A similar paradigm can be invoked for the regulation of peripheral metabolism by alternatively activated macrophages. Rather than conferring protection against bacteria, the T-helper-2 component of the immune system primarily provides a defense against parasites (Figure 2). Since this T-helper-2 immune response is often elicited during the chronic phase of helminth infection, it has been postulated that in this setting, the metabolic demands of the immune system are rather different, both in terms of intensity and duration. Accordingly, expression and metabolic profiling of activated macrophages has identified that T-helper-2 cytokines induce oxidative metabolism, thereby shifting reliance from glycolysis to fatty acid oxidation for ATP production.21,47 Moreover, since factors elaborated by alternatively activated macrophages increase oxidative metabolism in peripheral tissues,21,48,51 induction of T-helper-2 immunity will prevent build up of cytosolic fatty acids and its metabolites, such as acetyl–coenzyme As and diacylglycerol. This shift to oxidative metabolism will have the net effect of reducing lipotoxic effects in liver and skeletal muscle, thereby leading to improvement in insulin action.57 The bioenergetic demands of an activated immune system drive the changes in insulin sensitivity, which, in this case, result in improvement of glucose homeostasis in obese mice. Thus, this biological interface between innate immunity and metabolism provides new cellular and molecular targets that can be therapeutically exploited for treatment of co-morbidities of obesity, such as insulin resistance, T2DM and atherosclerosis.

KEY POINTS.

Obesity, macrophage-mediated inflammation and insulin resistance

Dual functions of macrophages in obesity-induced insulin resistance

Obesity induces a switch in macrophage activation

Classically activated macrophages potentiate insulin resistance.

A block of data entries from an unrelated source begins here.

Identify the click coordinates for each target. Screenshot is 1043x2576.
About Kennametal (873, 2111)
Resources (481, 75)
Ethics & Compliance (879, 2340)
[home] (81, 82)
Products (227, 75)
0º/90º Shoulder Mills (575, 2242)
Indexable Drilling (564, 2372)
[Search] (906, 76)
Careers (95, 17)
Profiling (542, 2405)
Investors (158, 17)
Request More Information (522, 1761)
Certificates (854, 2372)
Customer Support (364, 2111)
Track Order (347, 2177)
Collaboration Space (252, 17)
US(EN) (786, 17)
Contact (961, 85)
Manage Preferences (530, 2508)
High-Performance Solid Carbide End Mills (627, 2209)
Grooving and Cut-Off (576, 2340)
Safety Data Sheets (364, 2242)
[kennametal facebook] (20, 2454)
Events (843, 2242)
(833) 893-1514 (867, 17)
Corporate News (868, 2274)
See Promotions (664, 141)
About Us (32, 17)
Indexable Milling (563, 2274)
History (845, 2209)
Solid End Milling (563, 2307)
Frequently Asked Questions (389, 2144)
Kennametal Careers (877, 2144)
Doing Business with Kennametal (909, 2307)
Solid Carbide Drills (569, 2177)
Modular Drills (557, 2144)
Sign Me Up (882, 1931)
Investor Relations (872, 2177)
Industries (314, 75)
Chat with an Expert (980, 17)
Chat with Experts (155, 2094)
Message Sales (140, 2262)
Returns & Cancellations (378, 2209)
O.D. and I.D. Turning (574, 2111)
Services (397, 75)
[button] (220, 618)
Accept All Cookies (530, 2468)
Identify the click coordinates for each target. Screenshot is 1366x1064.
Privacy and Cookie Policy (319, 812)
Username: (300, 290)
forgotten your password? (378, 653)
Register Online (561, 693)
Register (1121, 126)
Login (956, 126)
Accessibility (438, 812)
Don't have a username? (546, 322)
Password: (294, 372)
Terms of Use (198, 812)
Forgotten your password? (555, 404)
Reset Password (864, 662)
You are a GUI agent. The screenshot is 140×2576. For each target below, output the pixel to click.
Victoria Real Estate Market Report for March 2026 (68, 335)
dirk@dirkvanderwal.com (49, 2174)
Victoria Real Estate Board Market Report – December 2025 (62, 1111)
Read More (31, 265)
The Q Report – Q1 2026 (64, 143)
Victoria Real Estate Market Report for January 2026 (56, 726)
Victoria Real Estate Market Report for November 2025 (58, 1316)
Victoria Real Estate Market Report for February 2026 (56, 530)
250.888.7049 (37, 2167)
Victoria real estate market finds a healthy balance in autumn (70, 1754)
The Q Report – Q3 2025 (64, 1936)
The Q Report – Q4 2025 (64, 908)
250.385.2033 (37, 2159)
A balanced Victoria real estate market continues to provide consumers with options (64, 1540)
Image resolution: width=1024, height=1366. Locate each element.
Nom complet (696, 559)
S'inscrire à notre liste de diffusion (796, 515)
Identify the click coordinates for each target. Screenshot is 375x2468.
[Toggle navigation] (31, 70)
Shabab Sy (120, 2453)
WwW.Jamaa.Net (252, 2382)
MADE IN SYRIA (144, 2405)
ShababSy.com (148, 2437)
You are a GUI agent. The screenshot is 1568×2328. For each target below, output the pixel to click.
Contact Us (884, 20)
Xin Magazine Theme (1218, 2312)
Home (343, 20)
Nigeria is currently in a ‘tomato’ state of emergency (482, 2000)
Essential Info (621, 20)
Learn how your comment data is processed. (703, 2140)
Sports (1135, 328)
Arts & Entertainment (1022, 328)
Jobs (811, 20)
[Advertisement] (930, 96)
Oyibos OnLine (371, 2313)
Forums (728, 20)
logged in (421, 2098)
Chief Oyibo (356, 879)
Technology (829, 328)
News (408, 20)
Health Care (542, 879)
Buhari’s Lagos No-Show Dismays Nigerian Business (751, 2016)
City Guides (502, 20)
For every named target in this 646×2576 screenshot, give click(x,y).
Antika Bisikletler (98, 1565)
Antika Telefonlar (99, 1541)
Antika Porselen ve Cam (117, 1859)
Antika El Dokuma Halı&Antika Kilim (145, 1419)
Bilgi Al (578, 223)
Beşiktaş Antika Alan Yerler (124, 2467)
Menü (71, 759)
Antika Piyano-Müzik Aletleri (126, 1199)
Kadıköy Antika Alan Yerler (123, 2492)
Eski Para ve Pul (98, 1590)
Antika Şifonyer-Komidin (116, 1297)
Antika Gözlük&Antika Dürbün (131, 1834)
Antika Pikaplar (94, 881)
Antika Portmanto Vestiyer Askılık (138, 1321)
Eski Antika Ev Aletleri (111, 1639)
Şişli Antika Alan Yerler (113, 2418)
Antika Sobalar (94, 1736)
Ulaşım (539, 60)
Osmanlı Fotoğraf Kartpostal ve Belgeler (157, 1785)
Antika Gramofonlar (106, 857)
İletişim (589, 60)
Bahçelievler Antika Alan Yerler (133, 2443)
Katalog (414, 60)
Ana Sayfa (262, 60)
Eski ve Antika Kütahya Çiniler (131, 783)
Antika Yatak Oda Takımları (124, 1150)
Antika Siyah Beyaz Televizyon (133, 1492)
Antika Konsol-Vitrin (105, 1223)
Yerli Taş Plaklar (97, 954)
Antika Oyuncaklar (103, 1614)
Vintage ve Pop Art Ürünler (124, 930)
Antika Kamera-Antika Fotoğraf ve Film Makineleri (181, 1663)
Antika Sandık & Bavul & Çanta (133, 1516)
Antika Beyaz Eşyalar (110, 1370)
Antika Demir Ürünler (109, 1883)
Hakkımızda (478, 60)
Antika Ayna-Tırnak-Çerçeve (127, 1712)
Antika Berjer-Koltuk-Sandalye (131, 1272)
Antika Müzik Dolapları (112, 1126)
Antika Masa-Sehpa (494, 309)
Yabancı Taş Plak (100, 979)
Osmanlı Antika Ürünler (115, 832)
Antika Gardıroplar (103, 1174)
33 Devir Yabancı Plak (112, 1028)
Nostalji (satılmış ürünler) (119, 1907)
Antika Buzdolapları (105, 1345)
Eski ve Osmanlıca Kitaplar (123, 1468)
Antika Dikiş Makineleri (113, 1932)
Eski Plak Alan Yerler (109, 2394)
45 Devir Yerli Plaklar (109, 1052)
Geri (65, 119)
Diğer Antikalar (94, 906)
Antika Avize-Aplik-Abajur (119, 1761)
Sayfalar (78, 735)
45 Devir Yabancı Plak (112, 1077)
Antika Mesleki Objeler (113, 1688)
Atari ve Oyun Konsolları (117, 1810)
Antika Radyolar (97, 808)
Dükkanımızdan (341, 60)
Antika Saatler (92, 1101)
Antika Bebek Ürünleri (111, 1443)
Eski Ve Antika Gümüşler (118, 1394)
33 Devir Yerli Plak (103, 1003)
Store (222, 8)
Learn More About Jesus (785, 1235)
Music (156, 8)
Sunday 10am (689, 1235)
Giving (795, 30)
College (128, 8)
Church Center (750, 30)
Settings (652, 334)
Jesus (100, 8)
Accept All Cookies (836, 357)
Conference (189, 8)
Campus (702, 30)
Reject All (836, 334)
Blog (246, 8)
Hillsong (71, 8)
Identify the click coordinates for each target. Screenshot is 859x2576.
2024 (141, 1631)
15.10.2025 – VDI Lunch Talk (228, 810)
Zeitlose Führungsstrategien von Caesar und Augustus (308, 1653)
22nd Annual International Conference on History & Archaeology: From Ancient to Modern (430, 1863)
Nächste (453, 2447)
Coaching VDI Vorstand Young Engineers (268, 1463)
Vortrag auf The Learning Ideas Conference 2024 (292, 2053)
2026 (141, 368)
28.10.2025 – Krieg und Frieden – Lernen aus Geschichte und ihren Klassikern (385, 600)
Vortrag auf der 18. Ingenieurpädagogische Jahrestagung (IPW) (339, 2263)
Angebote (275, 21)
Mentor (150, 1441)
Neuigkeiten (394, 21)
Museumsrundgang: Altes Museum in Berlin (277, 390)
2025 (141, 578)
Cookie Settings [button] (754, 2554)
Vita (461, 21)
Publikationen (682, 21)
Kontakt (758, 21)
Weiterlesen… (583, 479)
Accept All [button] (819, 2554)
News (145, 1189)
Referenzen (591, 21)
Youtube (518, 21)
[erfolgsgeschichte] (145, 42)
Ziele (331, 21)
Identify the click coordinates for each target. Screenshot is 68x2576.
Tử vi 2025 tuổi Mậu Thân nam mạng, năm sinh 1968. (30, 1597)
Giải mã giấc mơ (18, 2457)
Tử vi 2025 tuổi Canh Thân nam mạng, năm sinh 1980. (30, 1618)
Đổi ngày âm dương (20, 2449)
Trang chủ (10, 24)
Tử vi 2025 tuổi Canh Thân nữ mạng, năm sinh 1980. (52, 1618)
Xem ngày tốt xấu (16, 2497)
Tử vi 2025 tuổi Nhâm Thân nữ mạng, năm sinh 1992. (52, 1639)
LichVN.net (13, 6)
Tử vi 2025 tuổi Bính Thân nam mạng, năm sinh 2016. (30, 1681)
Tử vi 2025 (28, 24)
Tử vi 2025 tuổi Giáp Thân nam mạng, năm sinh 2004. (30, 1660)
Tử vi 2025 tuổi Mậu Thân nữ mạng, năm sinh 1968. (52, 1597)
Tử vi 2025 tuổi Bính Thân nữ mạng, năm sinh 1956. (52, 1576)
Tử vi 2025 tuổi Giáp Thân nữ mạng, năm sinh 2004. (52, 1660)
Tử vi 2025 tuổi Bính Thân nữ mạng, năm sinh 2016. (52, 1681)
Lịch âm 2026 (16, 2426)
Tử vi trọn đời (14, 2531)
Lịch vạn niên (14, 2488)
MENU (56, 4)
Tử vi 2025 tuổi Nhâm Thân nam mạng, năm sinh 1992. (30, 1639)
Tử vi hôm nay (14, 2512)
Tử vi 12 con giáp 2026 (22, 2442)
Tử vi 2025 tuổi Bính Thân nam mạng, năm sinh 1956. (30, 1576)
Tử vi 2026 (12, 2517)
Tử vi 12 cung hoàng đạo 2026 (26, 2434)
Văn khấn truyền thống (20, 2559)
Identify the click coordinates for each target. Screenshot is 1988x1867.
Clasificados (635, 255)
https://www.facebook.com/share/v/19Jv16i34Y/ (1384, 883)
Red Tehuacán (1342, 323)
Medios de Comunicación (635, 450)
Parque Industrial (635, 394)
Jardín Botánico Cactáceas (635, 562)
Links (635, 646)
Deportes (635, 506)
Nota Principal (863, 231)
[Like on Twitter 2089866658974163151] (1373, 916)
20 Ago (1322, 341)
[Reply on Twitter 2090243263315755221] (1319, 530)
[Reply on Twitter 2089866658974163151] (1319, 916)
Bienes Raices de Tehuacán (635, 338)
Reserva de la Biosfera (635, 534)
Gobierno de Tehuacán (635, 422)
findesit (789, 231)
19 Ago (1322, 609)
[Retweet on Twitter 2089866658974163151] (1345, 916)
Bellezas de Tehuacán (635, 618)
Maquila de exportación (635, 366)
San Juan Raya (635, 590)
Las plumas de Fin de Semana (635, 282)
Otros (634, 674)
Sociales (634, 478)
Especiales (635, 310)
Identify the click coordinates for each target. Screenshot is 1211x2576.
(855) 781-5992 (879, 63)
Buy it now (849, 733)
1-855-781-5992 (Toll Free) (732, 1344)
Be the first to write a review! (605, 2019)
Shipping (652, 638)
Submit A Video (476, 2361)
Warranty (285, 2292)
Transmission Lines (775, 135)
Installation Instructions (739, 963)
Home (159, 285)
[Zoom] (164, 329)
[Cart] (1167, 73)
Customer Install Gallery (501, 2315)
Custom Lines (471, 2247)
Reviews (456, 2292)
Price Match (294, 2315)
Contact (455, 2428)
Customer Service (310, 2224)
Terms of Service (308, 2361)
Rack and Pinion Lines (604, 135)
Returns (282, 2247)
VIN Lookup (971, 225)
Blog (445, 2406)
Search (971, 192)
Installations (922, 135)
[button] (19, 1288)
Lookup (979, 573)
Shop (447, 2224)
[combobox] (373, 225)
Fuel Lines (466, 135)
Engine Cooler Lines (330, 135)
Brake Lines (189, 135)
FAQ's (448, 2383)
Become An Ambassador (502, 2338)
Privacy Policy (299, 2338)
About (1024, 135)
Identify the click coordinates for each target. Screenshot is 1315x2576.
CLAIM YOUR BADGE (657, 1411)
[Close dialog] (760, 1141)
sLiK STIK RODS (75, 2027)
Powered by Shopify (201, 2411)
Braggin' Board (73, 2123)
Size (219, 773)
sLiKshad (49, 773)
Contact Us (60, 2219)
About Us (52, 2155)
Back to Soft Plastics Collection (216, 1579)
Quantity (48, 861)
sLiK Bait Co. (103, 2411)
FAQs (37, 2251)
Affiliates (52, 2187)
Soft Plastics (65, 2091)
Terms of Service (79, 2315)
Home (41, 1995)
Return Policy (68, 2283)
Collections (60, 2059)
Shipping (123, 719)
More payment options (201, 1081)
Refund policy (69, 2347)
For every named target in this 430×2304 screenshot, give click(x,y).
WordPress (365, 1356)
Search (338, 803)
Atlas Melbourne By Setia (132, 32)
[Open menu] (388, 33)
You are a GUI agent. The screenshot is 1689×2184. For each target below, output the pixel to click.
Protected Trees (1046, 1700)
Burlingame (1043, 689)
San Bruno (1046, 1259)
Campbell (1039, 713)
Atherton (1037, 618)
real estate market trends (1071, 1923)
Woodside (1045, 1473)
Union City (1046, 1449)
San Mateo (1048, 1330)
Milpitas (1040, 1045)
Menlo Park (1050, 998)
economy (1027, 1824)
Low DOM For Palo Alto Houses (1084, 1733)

Alternatively activated macrophages confer protection from obesity and insulin resistance.

PPARγ and PPARδ regulate alternative activation of macrophages.

Acknowledgments

We thank A Loh for critical reading of the manuscript. This work was supported by grants made available to AC: NIH (DK062386 and HL076746), Takeda Pharmaceuticals of North America and the American Diabetes Association A Chawla. Support was provided to JI Odegaard by Stanford Medical Scientist Training Program and the AHA.

Footnotes

Competing Interests

The authors declared no competing interests.

REVIEW CRITERIA

Original articles on the role of inflammation and macrophages in obesity-induced insulin resistance published between 1982 and 2008 were identified in MEDLINE using the PubMed portal. The search terms used were “macrophages”, “obesity”, “insulin resistance” and “inflammation”. All papers used in the review were in published in English language.